A second submission by Tor Project, stating that Russian law does not contain any general prohibition on the dissemination of information related to anonymizing tools such as Tor, was rejected by the prosecutor and telecoms watchdog Roscomnadzor, with the latter claiming that courts have “unlimited power” to recognize any information as prohibited.
With no need to address that debate as part of the appeal, the judge ordered the blocking case to be heard at a new trial. Hearings are scheduled for this week and The Tor Project will be allowed to participate. However, the Russian prosecutor will take the opportunity to expand Tor blocking beyond the domain at the heart of the dispute by introducing a new party.

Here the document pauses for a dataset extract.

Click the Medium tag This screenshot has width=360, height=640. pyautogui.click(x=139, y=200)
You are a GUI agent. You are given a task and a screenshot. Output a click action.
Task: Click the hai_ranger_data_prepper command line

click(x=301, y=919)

Prosecutor Decides to Involve Google
The unexpected development reported by Roskomsvoboda shows that the Saratov prosecutor’s office has decided to involve Google in the Tor Project blocking case. The prosecution asks the court to do the following:
- recognize the information contained in the Tor Browser software application as prohibited in Russia;
- recognize the Tor Browser application hosted on Google Play as prohibited;
- restrict access to the Tor Browser application;
- oblige Google LLC to remove the Tor Browser app from Google Play.
The involvement of Google in this matter could go either way. Google may choose to stand up and fight, giving The Tor Project an indirect boost with its considerable legal muscle. Alternatively, this may be a complication The Tor Project really doesn’t need right now.
Google and Russia’s Information War
Last week Google’s Russian subsidiary said it would file for bankruptcy and move its staff out of Moscow in response to the Russian government seizing its bank account. The reasons for that seizure are linked to Russia’s position on what content should or should not be available online.
In the past year, Google has been repeatedly fined by Russia over its refusal to remove content that Moscow claims is “prohibited”. Google’s YouTube has also restricted access to Russian media channels, enraging the Kremlin, but in other areas also related to censorship, Google appears much more compliant.
Notably, Google has complied with dozens of Russian government requests to delist tens of thousands of URLs from its search results. These link to VPN services that in most other regions would be entirely legal but in Russia are seen as tools granting access to banned information.
From a functionality perspective, Russian authorities see little difference between VPNs and Tor. Both allow access to “prohibited” information, something the Kremlin wants to prevent. The fact that the CIA recently used Instagram to seek out Russians to act as potential informants might also come into the mix, particularly given the advice that to evade detection, they should use Tor.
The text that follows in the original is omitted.